**Request 1**
Edit the entries from the line with "Expand the Algorithm name RSA dropdown" to the line with "(x=110, y=60)" by replacing "Expand" with "Open" and changing nothing else. Return only those lines, and leave out the pictures.

** Start Page excerpt **

OF CABBAGES AND KINGS | Fireworks On BBC’s Question Time… Will AI Investments Lead To Bonanza Or Fraud? | Farrukh Dhondy

I’ve always noticed that the applause for some right-wing or some left-wing pronouncement from the guest panel meets with qualified applause from different sections of the audience

Update: 2026-03-27 18:03 GMT
The format of the programme solicits pre-vetted questions from the audience. So, for instance, in recent weeks, Fiona would ask the first questioner from the audience to stand and address the panel. The questions are always to do with current affairs and so this week would perhaps be about Donald Trump and the Strait of Hormuz. — Internet

“Yours was the sun that gave my day its light

Yours was the moon that graced my lover’s night

Yours was the breeze that blew my cares away

Yours was the tide that swept fortune my way

Your words contained promises that made the clouds ascend

Your sighs were predictions that all this had to end.”

** End Page excerpt **
** Start Task data **

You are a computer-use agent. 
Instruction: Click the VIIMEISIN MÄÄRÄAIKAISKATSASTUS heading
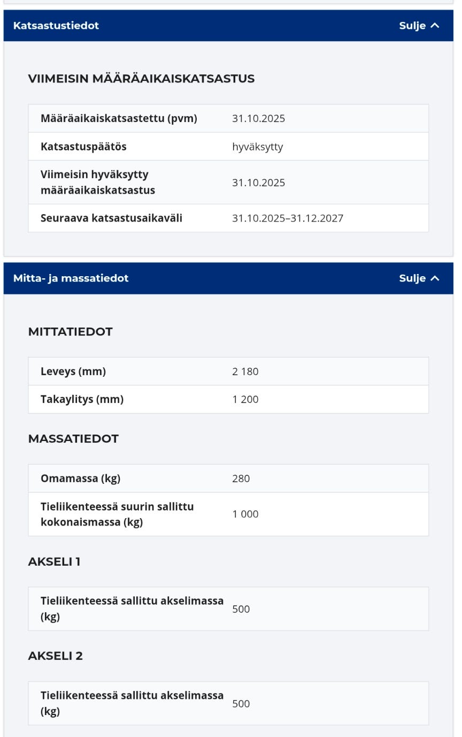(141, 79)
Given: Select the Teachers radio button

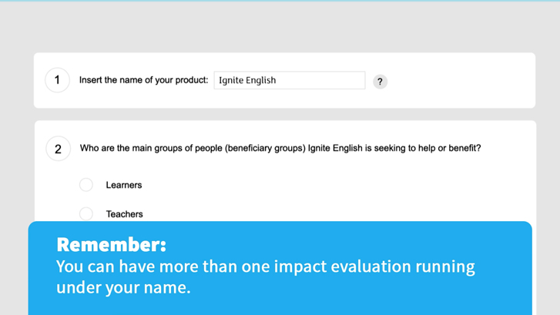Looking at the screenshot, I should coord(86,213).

** End Task data **
** Start Task data **

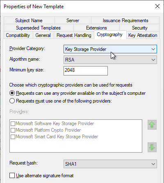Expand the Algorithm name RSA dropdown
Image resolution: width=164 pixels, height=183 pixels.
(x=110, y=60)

** End Task data **

**Request 2**
Pick up the column about BBC's Question Time and AI investments after its last line and continue it.

**Result 1**
Open the Algorithm name RSA dropdown
Image resolution: width=164 pixels, height=183 pixels.
(x=110, y=60)

**Result 2**
From The Odes of Bay Sharam, by Bachchoo


One of the popular news and current affairs programmes on the BBC is Thursday night’s Question Time. Its presenter, Fiona Bruce, invites a panel of four prominent figures from across the political spectrum each week to face a few hundred potential “questioners” in an audience, presumably of as diverse political persuasions as the panellists.

I’ve always noticed that the applause for some right-wing or some left-wing pronouncement from the guest panel meets with qualified applause from different sections of the audience.

Not so last Thursday.

Two of Fiona’s invitees were Andrew Bailey, the governor of the Bank of England and Nigel Farage, MP, the leader of the national-socialist Reform Party.

The format of the programme solicits pre-vetted questions from the audience.

So, for instance, in recent weeks, Fiona would ask the first questioner from the audience to stand and address the panel. The questions are always to do with current affairs and so this week would perhaps be about Donald Trump and the Strait of Hormuz.

Last Thursday, an audience member asked about what people were supposed to do about the rising cost of energy and subsequently the difficulties wage-earners were facing as they coped with the balance of spending on food, fuel, heating, etc. Fiona turned to Andrew Bailey for an opinion.

I was watching it on the box and Mr Bailey looked extremely patronising as he answered, saying that individuals should budget their expenses “strategically”.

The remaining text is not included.